第3章『開花の刻』

1話

 シュラとエルヴィがクラルテに戻ると、ジェットたちはまだ帰ってきていなかった。

 桔梗に銀青の伝言――シュラの怖がりようを面白がった蒼月が勝手に話したのである――と水晶を持ち帰った報告をすれば、見たこともない、無垢な子どものような表情で笑い始めた彼女に、思わず瞑目を返す。


「あはははっ! おかしい! 銀青ったら、相変わらず素直じゃないんだから!」

「……そんなことより、これはどうすればいいんですか?」

「ああ、これ? 随分と大きな水晶を持たされたのねぇ。欠片だけでも十分効果は期待できるし、せっかくだから記念に取っておきなさいよ。お揃いのアクセサリーとかにしたらいいんじゃない?」


 そう言うや否や、パキンと貴重な水晶を躊躇なく割った母に、シュラは頭を抱えた。

 苦労して取ってきたものをそんな簡単に差し出されると、逆に受け取り難い。

 うんうん、唸り始めた息子と、その隣できらきらと目を輝かせるエルヴィを交互に見て、桔梗が再び笑い声を上げたのは言うまでもない。

 そんな母から逃れるように水晶をひったくると、シュラはいち早くその場から逃げ出した。

 慌てて後ろを追いかけてくるエルヴィも無視して、仮眠室に向かい、ずんずんと歩みを進める。

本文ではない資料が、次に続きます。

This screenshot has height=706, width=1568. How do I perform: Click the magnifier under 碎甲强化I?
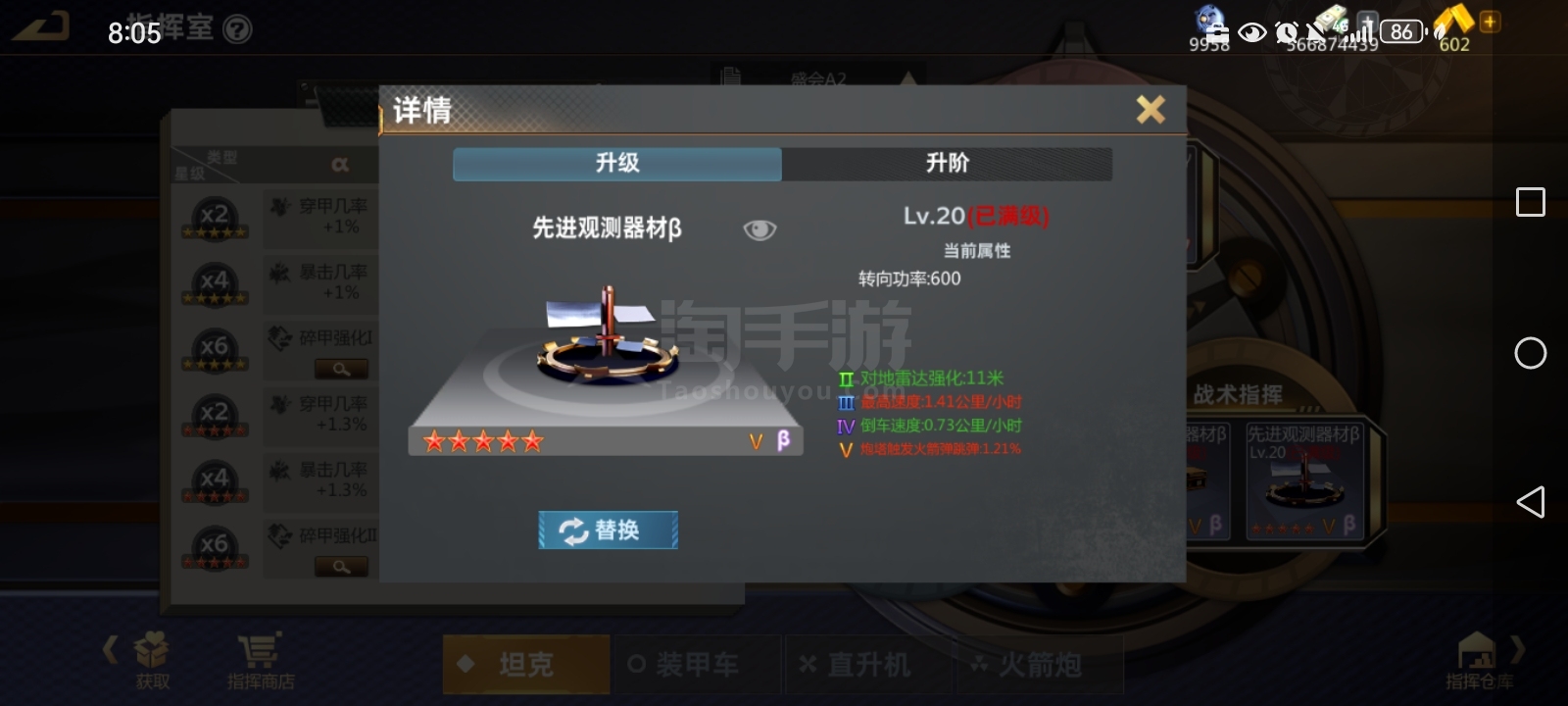tap(341, 369)
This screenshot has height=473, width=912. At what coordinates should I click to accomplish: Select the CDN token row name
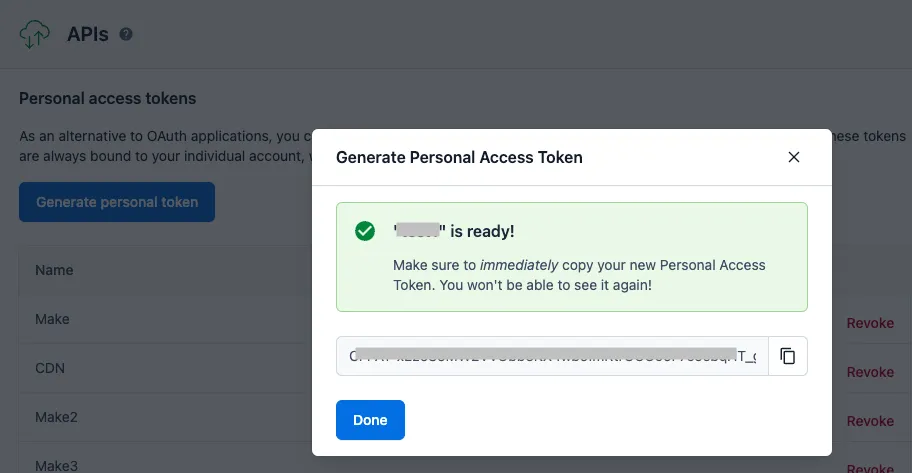pos(50,368)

「…………アクセサリーって言われても、そんなに詳しくないぞ。どんなのが良いんだ」


 首とか耳とか、手首とか、色々あるけどと、言葉尻が小さくなっていくシュラに、エルヴィがぱちり、と瞬きを一つ落とした。


「これ、いっしょがいい」


 そう言って、エルヴィが指を差したのは、シュラがいつも身に着けている髪飾りだった。


「こういうのが欲しいのか?」

「うん」

「ふーん……」


 どちらかというと質素な装飾を好むシュラにとって、それはありがたい申し出だった。

 けれど、何か物足りない気がして、思わず唇を尖らせる。


「分かったよ。後で作ってやるから、少し休ませてくれ」

「うん」

「お前も休憩しろ。俺はソファで寝るから、ベッド使っていい、ぞ……」


 くん、と服を掴まれて、シュラは動きを止めた。


「いっしょがいい」

 

 まただ。

 どこでスイッチが入るのか分からない『一緒がいいモード』に、蟀谷に激痛が走る。


「起きたときに殴られるのはごめんだ」

「な、なぐらないもん」

「三回連続で殴られているから、言っているんだけど?」

「うっ」

「ほら、さっさと離せ。俺は疲れているんだ」


 シュラが溜息交じりにエルヴィの手を外そうとするが、彼女がそう簡単にあきらめるわけもなく、するりと逃れた手はシュラの腕に絡まった。


「いっしょがいい」

「……お前な。そんなことばっかり言って、襲われても知らないぞ」

「おそう?」

「俺に好き勝手触られるの、嫌だろ?」


 じーっと黙ったまま見つめてやれば、エルヴィの異なる二色の眼がゆらりと揺れたような気がした。


「シュラなら、いい。シュラは番だから」

「そう簡単に許すなよ。勘違いするだろ」

「かんちがい?」

「……お前が俺のことを好きなんじゃないかって」


 ひとつ、ふたつ。

 それから、みっつ、と瞬きが落ちる。

 次いで、エルヴィの頬にうっすらと朱が滲んだ。


「エルヴィ、シュラのこと、好きだよ?」

「世界樹がそう思わせているだけだって、何回も説明しているだろ。お前が俺を好きになる理由なんて、どこにも……」

「シュラ、いつも優しい。エルヴィのこと、守ってくれる」

「はあ?」


 どう解釈したら、シュラのことを優しいなどと言えるのだろう。

 むしろ、嫌われているとは思わないのか、と今度はシュラが瞬きを繰り返す番だった。


「じゃあ、何しても怒らないのか?」

「?」

「いやいやいや……。お前、もうちょっと危機感持てよ」


 船でエルヴィに迫られたときのことを思い出し、シュラはたじろいだ。

 好きにしていいと言わんばかりに、ぎゅうと強く絡められた細い腕に見入ってしまう。


「シュラ?」

「本当に、何をしても怒らないんだな?」

「い、痛いことするの?」

「痛いことはしない、と思う。多分」

「じゃあ、いいよ」


 はいどうぞ、と言わんばかりに両腕を広げたエルヴィに、シュラは吸い込まれるように手を伸ばした。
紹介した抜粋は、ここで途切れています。